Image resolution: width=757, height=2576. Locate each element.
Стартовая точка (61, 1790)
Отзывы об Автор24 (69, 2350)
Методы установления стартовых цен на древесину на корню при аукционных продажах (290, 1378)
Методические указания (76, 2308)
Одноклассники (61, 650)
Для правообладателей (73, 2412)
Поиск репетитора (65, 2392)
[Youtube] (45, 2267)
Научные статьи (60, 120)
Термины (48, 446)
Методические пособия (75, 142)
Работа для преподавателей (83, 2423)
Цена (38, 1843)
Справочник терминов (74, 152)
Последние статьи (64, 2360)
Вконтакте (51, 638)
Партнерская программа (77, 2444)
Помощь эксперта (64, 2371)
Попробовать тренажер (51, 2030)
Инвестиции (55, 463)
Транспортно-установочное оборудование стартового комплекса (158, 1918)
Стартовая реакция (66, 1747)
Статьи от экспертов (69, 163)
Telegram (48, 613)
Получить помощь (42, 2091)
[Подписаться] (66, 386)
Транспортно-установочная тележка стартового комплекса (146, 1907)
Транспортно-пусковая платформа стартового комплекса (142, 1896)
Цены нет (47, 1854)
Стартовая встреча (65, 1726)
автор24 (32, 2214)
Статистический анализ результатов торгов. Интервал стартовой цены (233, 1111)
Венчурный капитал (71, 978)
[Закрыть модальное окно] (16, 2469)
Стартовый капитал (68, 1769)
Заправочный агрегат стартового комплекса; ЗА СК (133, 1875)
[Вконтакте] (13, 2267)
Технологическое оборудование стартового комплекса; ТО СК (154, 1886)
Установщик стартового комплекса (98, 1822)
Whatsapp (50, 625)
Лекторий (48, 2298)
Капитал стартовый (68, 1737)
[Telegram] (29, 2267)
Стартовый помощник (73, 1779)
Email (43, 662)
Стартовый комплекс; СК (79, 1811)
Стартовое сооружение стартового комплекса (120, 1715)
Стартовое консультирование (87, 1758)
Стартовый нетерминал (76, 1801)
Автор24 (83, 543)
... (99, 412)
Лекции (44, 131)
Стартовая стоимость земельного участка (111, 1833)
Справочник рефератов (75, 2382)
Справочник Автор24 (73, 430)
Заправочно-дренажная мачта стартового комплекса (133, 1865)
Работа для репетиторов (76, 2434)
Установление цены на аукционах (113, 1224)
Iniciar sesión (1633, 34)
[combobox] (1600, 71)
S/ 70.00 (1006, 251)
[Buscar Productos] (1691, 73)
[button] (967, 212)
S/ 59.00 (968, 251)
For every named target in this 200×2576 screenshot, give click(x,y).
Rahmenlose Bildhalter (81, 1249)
-=-=-=-=-
▸ Exercise description: Write out each line above with the word "комплекса".

▸ Exercise output:
Транспортно-установочное оборудование стартового комплекса (158, 1918)
Транспортно-установочная тележка стартового комплекса (146, 1907)
Транспортно-пусковая платформа стартового комплекса (142, 1896)
Заправочный агрегат стартового комплекса; ЗА СК (133, 1875)
Технологическое оборудование стартового комплекса; ТО СК (154, 1886)
Установщик стартового комплекса (98, 1822)
Стартовое сооружение стартового комплекса (120, 1715)
Заправочно-дренажная мачта стартового комплекса (133, 1865)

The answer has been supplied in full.